### Request
Answer these questions using the passage on Tee below.
(a) What is the goroutine count when Tee is chained to N outputs?
(b) Past what value of N does the passage say to switch to a hub?
(c) In the errgroup pipeline, what does g.Wait() return?

### Given passage

==*==

Both styles are valid. Be consistent within a codebase.


Chaining Tee Beyond N=2

For N=3:

a, rest := Tee(ctx, in)
b, c := Tee(ctx, rest)
// a, b, c each receive every value

For N=4:

a, x := Tee(ctx, in)
b, y := Tee(ctx, x)
c, d := Tee(ctx, y)

What goes wrong as N grows:

  • Goroutine count is N-1.
  • Latency is logarithmic if you tree it carefully, linear if you chain naively. The example above is linear (each new output forks at the tail).
  • Backpressure topology becomes confusing. A slow consumer deep in the chain still slows everything, but tracing why is harder.

Tree the chain to keep latency log-shaped:

ab, cd := Tee(ctx, in)
a, b := Tee(ctx, ab)
c, d := Tee(ctx, cd)
// 3 tees, depth 2

This is structurally identical to building a binary tree of fan-out duplicators. By the time you draw it on a whiteboard you usually realise a hub is simpler. Past N=4, switch.


Tee Inside errgroup Pipelines

errgroup.Group makes lifecycle management cleaner. Tee fits in naturally:

import "golang.org/x/sync/errgroup"

func RunPipeline(ctx context.Context, src <-chan Event) error {
    g, ctx := errgroup.WithContext(ctx)
    toAudit, toBiz := Tee(ctx, src)

    g.Go(func() error { return ship(ctx, toAudit) })
    g.Go(func() error { return process(ctx, toBiz) })

    return g.Wait()
}

How errors propagate:

  1. process returns an error.
  2. errgroup cancels ctx.
  3. The tee goroutine's next select picks <-ctx.Done() and returns.
  4. Both output channels close.
  5. ship's for v := range toAudit exits on EOF.
  6. g.Wait() returns the first error.

Notice the tee goroutine is not g.Go(...). It does not return an error. If you want it to:

func TeeErr[T any](ctx context.Context, in <-chan T) (<-chan T, <-chan T, func() error) {
    out1, out2 := make(chan T), make(chan T)
    errOnce := func() error { return ctx.Err() }
    go func() {
        defer close(out1)
        defer close(out2)
        for v := range in {
            a, b := out1, out2
            for i := 0; i < 2; i++ {
                select {
                case <-ctx.Done():
                    return
                case a <- v:
                    a = nil
                case b <- v:
                    b = nil
                }
            }
        }
    }()

==*==

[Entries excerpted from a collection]

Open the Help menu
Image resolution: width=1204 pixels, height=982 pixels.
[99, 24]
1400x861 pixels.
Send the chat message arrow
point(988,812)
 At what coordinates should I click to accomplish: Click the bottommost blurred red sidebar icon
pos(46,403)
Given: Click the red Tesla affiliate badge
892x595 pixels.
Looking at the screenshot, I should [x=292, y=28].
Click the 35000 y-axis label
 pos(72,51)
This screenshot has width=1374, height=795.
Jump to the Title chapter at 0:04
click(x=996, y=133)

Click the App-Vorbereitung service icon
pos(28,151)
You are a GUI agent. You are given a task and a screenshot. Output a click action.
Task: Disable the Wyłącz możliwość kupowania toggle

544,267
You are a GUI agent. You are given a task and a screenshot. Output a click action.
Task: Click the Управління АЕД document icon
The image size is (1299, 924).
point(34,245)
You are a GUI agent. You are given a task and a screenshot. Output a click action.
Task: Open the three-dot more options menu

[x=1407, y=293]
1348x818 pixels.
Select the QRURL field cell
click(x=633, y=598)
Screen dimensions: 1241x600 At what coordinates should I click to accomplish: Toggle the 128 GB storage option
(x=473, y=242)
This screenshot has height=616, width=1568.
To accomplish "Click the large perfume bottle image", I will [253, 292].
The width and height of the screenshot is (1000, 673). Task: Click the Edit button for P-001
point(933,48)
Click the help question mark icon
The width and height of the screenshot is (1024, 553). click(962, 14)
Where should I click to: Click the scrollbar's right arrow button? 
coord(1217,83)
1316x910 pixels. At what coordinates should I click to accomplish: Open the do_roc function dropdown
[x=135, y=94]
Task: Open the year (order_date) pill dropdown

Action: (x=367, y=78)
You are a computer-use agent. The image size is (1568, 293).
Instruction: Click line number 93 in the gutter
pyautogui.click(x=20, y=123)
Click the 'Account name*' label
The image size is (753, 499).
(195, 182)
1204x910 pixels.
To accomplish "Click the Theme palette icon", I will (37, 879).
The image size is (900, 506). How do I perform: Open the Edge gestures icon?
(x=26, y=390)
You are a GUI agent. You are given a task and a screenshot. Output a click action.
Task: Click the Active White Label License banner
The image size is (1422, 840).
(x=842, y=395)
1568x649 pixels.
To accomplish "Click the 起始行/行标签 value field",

==*==

### Answer in full
(a) N-1.
(b) Past N=4.
(c) The first error.